I found the following bound: the unit ball is contained in the unit cube of side $1$, so we construct an $\frac{\varepsilon}{\sqrt{d}}$-grid on the unit cube, that divides in in "little cubes" of diameter $\varepsilon$ (the diameter of each little cube is the lenght of its big diagonal, which is equal to $\varepsilon$). Then we can only have at most only one $x_i$ in any little cube, and the number of those little cubes (contained in the unit square) being roughly $\left(\frac{\sqrt{d}}{\varepsilon}\right)^d$, we find a bound.
But the the thing is, apparently I can find a bound in $\mathcal{O}\left(\frac{1}{\varepsilon}\right)^{d-1}$. It makes sense because the unit ball is smaller than the unit square, but I don't know how to show it.

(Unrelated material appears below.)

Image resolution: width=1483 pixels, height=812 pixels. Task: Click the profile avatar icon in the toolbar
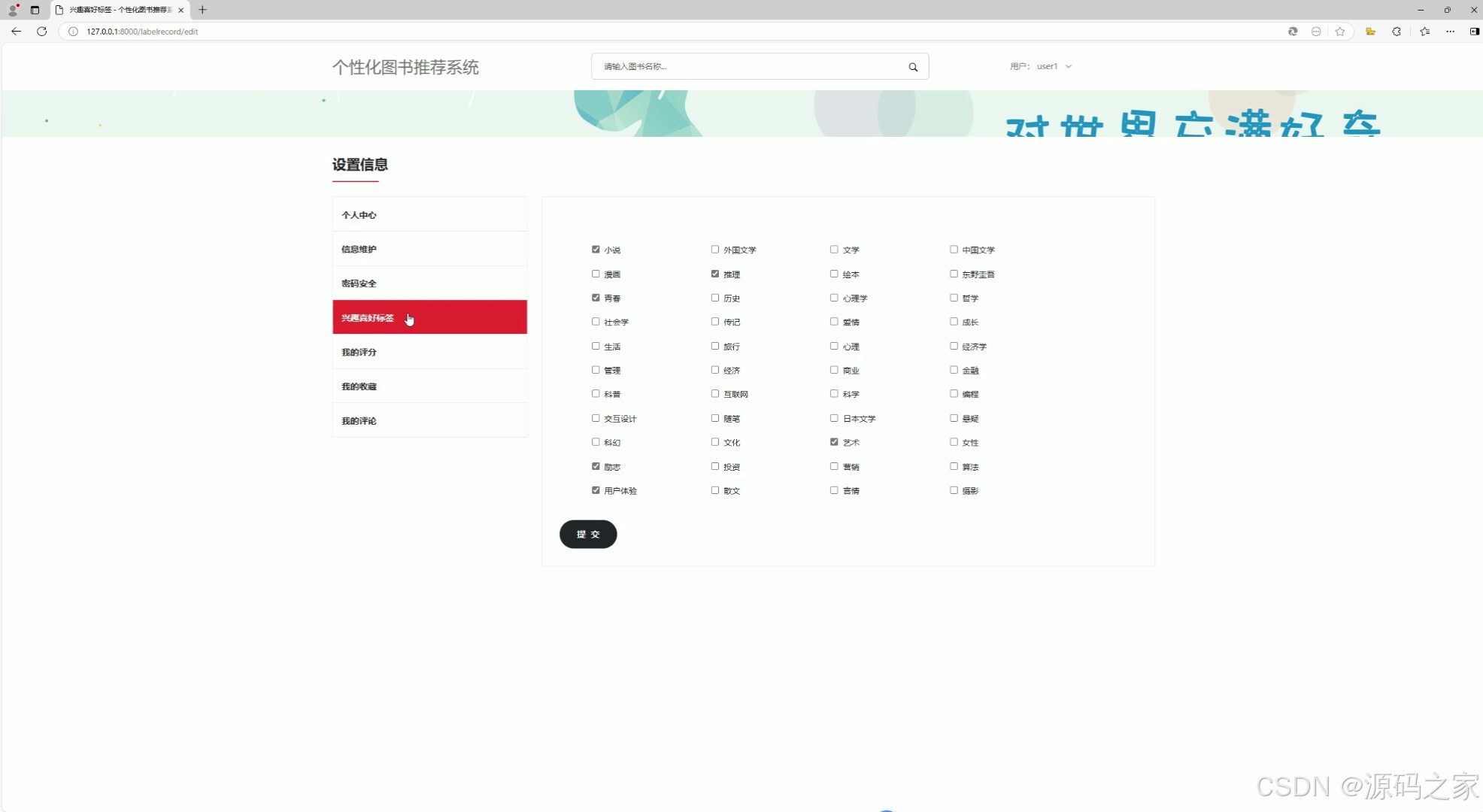[x=12, y=10]
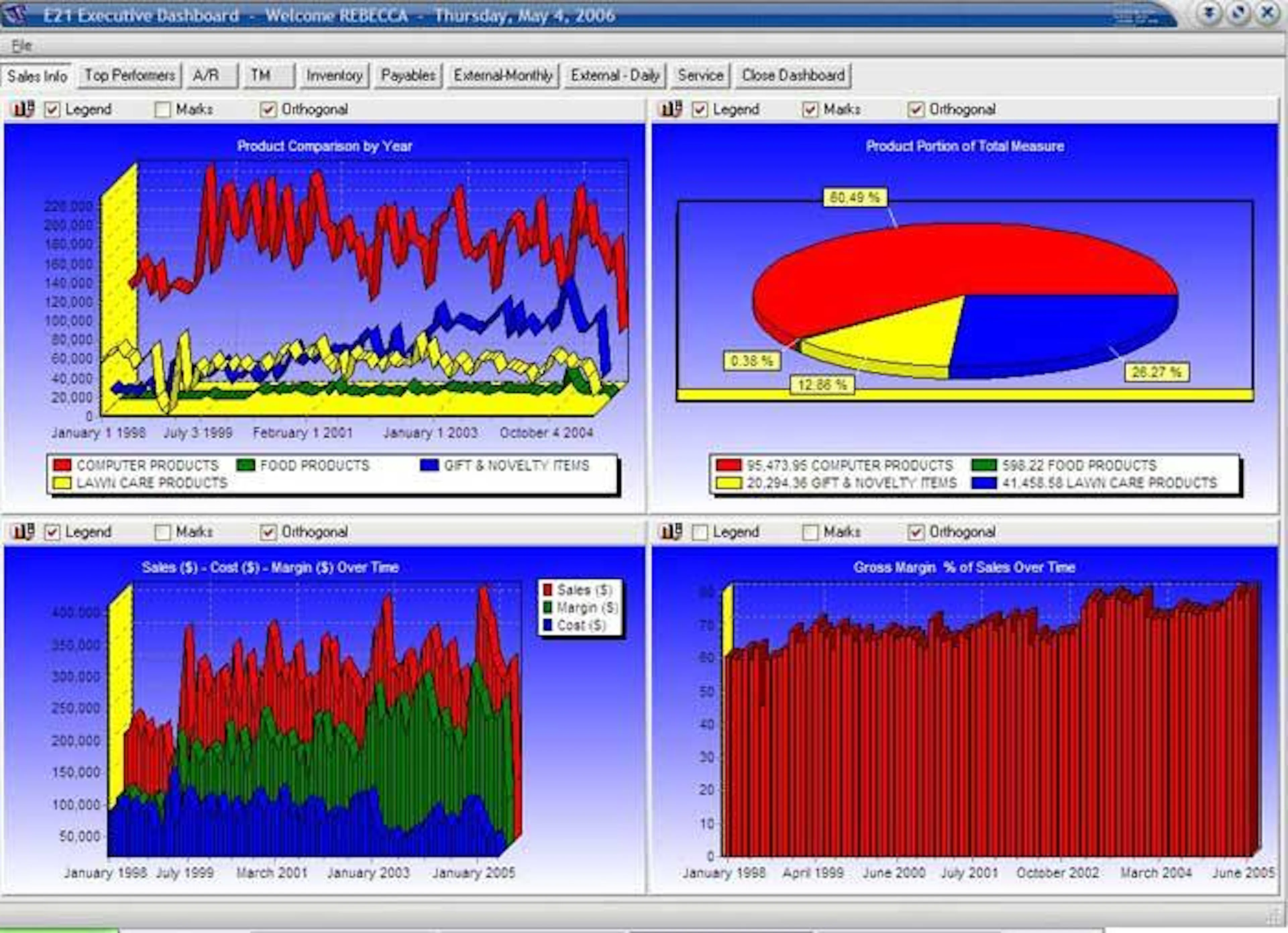
Task: Uncheck Orthogonal on the Gross Margin chart
Action: tap(916, 532)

Asymptotically, $O(\varepsilon^{-d})$ is the right bound. Another way to prove it is to let $B_i$ be the ball of radius $\varepsilon/2$ centered at $x_i$; then the balls $B_i$ are disjoint and contained in the ball of radius $(1+\varepsilon/2)$. Hence, the sum of volumes of $B_i$ is at most the volume of the ball of radius $(1+\varepsilon/2)$, which yields $$N \le \frac{(1+\varepsilon/2)^{d}}{(\varepsilon/2)^d} = O(\varepsilon^{-d})\quad \text{ as } \varepsilon\to 0$$
The exponent $-d$ cannot be improved; in particular there is no bound of the form $O(\varepsilon^{1-d})$. Indeed, the unit ball contains a cube with sidelength $2/\sqrt{d}$. Divide it into cubes of sidelength slightly greater than $\varepsilon$; there are about $\left(\frac{2}{\varepsilon\sqrt{d}}\right)^d$ such cubes, which is $\varepsilon^{-d}$ up to a constant. The centers of these cubes are separated from each other by distance $>\varepsilon$.
I would not expect there to be an explicit formula for the maximum number of $\varepsilon$-separated points.